La tarde dio un giro radical con la llegada de Primal Scream. La legendaria banda británica irrumpió con un sonido que mezcló rock, electrónica y psicodelia con una elegancia feroz. Fueron riffs clásicos, beats que subían como olas y ese espíritu libre que los ha convertido en iconos. El público más veterano saltó sin reservas; los más jóvenes descubrían, quizá por primera vez, la potencia de una banda que ha envejecido con estilo.

Con el atardecer en su punto más fotogénico, apareció Bratty para aportar luz, sensibilidad y melodías contagiosas. Su indie pop, suave pero emocional, dibujó una pausa encantadora entre los pesos pesados del cartel. Con su voz cálida y sus letras de desamores suaves y aprendizajes juveniles, convirtió el escenario en un espacio íntimo en medio del bullicio festivalero. Muchos corearon, otros simplemente dejaron que sus canciones acompañaran el ocaso.

Cuando las luces bajaron, el ambiente se volvió denso. Molchat Doma tomó el escenario como una sombra envolvente, convirtiendo Costa 21 en un club post-soviético al aire libre. Su mezcla de post-punk, cold wave y electrónica minimalista creó un trance colectivo. Fue uno de los momentos más intensos y atmosféricos del festival.

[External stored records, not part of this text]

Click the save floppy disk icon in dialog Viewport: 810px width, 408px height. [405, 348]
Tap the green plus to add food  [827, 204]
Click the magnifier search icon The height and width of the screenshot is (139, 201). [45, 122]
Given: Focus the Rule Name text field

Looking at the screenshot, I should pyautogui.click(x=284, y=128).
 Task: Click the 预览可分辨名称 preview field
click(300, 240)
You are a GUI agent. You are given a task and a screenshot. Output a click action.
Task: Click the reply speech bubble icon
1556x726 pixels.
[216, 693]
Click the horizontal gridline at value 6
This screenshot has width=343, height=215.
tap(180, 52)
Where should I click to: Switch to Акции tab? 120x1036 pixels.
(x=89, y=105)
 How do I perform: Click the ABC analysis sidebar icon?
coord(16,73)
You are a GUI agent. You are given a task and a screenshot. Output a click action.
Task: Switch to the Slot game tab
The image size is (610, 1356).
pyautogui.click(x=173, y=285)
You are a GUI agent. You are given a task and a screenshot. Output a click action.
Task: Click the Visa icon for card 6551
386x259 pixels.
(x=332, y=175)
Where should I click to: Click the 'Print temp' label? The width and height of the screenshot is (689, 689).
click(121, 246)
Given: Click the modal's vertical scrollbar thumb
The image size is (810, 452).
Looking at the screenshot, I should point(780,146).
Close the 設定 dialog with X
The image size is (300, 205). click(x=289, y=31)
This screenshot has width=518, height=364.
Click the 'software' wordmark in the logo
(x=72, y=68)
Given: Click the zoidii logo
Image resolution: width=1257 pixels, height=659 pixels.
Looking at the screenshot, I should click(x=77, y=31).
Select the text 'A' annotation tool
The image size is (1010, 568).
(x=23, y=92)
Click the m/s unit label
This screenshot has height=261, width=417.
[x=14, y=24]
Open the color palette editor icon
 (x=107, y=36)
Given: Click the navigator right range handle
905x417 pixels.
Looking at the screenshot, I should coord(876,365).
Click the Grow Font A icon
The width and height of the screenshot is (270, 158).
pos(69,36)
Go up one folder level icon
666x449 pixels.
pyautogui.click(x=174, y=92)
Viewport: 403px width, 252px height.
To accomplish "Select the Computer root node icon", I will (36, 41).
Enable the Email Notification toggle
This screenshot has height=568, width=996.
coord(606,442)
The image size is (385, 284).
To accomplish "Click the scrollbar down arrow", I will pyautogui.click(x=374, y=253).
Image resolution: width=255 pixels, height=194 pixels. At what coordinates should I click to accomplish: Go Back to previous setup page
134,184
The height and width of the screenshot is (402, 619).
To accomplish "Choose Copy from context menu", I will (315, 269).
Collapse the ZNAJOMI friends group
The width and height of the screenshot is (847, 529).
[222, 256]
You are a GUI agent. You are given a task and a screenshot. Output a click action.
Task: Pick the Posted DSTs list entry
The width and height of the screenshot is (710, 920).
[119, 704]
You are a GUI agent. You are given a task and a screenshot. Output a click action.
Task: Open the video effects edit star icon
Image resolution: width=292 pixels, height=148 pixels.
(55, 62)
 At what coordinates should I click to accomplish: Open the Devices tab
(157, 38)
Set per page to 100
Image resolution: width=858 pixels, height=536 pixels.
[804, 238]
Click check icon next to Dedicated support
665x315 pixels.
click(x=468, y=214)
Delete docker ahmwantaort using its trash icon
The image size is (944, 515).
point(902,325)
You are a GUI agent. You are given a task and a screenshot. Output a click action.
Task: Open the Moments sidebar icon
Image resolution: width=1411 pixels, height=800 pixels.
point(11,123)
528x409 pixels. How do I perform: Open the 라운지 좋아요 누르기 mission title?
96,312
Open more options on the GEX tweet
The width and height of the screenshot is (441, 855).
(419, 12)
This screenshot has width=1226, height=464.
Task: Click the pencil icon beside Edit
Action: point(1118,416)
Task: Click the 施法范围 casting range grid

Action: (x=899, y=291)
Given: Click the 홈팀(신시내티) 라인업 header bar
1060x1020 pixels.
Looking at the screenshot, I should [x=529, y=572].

Después de ese viaje oscuro apareció Yami Safdie con una propuesta completamente distinta: fresca, luminosa y pop. Su presentación conectó de inmediato con el público joven, que coreó temas cargados de sinceridad.

Con pleno dominio de la noche, llegó uno de los momentos más esperados del festival: James. La banda británica subió al escenario con una naturalidad aplastante y un repertorio que desató un coro masivo. “Born of Frustration”, “Sometimes”, “Say Something” y sus más recientes temas resonaron como himnos generacionales.

Mientras muchos seguían procesando la emoción de James, el otro escenario explotaba con la energía de Dillom. El argentino apareció con su habitual mezcla de oscuridad teatral y trap irreverente, dirigiendo a una multitud más joven que saltaba al ritmo de cada beat. Fue una presentación visceral, provocadora y magnética. Representó la nueva ola del festival: cruda, ruidosa, auténtica.

Para cerrar la noche, nada mejor que la vibración inconfundible de Bomba Estéreo. Su mezcla de electrónica, sonidos caribeños y energía chamánica transformó la Costa Verde en un carnaval bajo las estrellas. El público bailó sin pausa; era imposible resistirse a la explosión rítmica de “To My Love”, “Soy Yo” y otros clásicos de la banda colombiana. Fue un final luminoso, colorido y expansivo.

Con un cartel que recorrió espectros sonoros opuestos —del indie al trap, del post-punk al tropicalismo electrónico—, el VMF demostró que la diversidad no es un adorno, sino su esencia. Una celebración sonora, plural y vibrante, que resonó desde el primer acorde local hasta la última explosión de baile caribeño.